**Work order:**
Return, exactly and in full, the lines of the records below starting at the one with "Screen dimensions: 1173x484" and ending at the one with "Given: Click the Sign out button", and no other lines.

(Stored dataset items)
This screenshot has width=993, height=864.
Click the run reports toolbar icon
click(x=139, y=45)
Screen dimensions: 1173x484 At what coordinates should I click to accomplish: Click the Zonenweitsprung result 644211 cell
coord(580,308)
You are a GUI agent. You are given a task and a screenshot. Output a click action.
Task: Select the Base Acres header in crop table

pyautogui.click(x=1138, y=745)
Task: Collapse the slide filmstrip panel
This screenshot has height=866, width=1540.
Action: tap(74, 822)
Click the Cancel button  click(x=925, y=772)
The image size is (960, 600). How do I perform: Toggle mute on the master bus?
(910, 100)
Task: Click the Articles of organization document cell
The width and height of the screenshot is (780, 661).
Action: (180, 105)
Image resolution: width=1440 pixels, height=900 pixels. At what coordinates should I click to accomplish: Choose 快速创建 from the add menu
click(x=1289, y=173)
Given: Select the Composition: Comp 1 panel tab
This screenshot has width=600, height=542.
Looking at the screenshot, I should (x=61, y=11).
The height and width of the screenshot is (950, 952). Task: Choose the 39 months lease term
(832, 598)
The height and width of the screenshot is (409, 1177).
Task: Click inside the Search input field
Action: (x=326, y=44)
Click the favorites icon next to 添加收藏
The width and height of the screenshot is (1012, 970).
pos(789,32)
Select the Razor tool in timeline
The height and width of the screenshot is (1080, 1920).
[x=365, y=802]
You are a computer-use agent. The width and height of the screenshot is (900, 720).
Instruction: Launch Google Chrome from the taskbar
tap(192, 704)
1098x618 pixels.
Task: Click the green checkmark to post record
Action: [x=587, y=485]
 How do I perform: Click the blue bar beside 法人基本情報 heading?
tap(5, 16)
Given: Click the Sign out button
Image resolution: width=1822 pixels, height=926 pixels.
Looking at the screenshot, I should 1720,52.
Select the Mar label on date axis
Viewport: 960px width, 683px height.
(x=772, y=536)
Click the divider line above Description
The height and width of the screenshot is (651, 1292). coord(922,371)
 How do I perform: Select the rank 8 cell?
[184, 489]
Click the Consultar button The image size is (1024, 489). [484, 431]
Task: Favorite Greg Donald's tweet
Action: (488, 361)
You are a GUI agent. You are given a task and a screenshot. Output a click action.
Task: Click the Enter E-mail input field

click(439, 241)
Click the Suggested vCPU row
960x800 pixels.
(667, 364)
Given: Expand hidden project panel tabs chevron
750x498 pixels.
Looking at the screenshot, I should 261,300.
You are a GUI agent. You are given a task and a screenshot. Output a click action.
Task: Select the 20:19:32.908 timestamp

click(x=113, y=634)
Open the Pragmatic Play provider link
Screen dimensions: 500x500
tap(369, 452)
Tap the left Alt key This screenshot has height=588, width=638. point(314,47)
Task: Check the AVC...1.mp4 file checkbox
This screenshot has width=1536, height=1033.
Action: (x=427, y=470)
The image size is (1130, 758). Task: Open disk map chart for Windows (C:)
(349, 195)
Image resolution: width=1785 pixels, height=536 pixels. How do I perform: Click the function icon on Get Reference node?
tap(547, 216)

**Result below:**
Screen dimensions: 1173x484 At what coordinates should I click to accomplish: Click the Zonenweitsprung result 644211 cell
coord(580,308)
You are a GUI agent. You are given a task and a screenshot. Output a click action.
Task: Select the Base Acres header in crop table

pyautogui.click(x=1138, y=745)
Task: Collapse the slide filmstrip panel
This screenshot has height=866, width=1540.
Action: tap(74, 822)
Click the Cancel button  click(x=925, y=772)
The image size is (960, 600). How do I perform: Toggle mute on the master bus?
(910, 100)
Task: Click the Articles of organization document cell
The width and height of the screenshot is (780, 661).
Action: (180, 105)
Image resolution: width=1440 pixels, height=900 pixels. At what coordinates should I click to accomplish: Choose 快速创建 from the add menu
click(x=1289, y=173)
Given: Select the Composition: Comp 1 panel tab
This screenshot has width=600, height=542.
Looking at the screenshot, I should (x=61, y=11).
The height and width of the screenshot is (950, 952). Task: Choose the 39 months lease term
(832, 598)
The height and width of the screenshot is (409, 1177).
Task: Click inside the Search input field
Action: (x=326, y=44)
Click the favorites icon next to 添加收藏
The width and height of the screenshot is (1012, 970).
pos(789,32)
Select the Razor tool in timeline
The height and width of the screenshot is (1080, 1920).
[x=365, y=802]
You are a computer-use agent. The width and height of the screenshot is (900, 720).
Instruction: Launch Google Chrome from the taskbar
tap(192, 704)
1098x618 pixels.
Task: Click the green checkmark to post record
Action: [x=587, y=485]
 How do I perform: Click the blue bar beside 法人基本情報 heading?
tap(5, 16)
Given: Click the Sign out button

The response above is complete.